--- DATASET ENTRIES Enclosed Below ---

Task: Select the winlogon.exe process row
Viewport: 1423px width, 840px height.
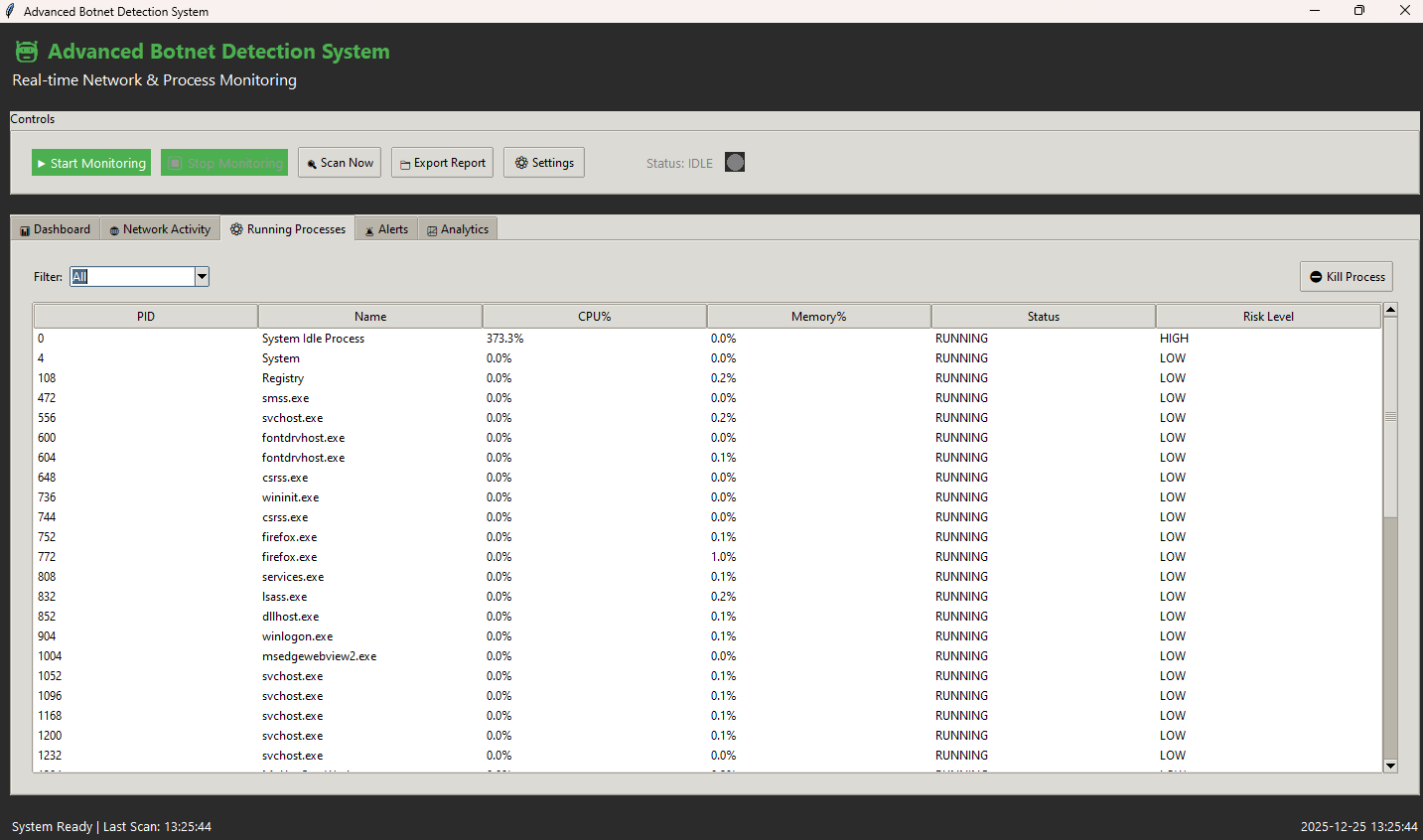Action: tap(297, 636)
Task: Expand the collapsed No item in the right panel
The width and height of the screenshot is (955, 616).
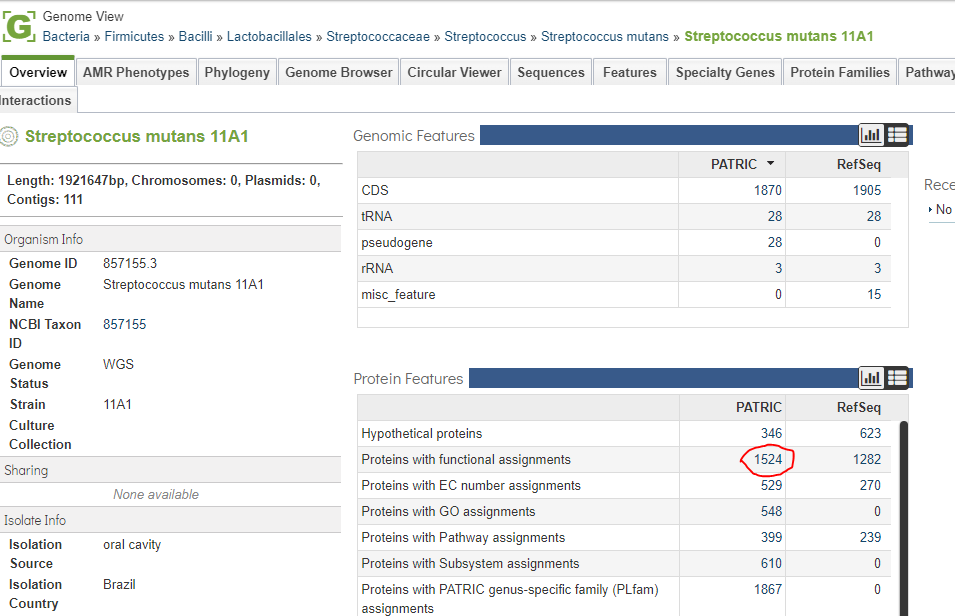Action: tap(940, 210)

--- End of Enclosed DATASET ENTRIES ---

▶ _WHAT YOU ARE ASKED TO DO_
Word for word, restate the records above and drop the pictures.

▶ _TASK ANSWER_
Task: Select the winlogon.exe process row
Viewport: 1423px width, 840px height.
Action: tap(297, 636)
Task: Expand the collapsed No item in the right panel
The width and height of the screenshot is (955, 616).
Action: tap(940, 210)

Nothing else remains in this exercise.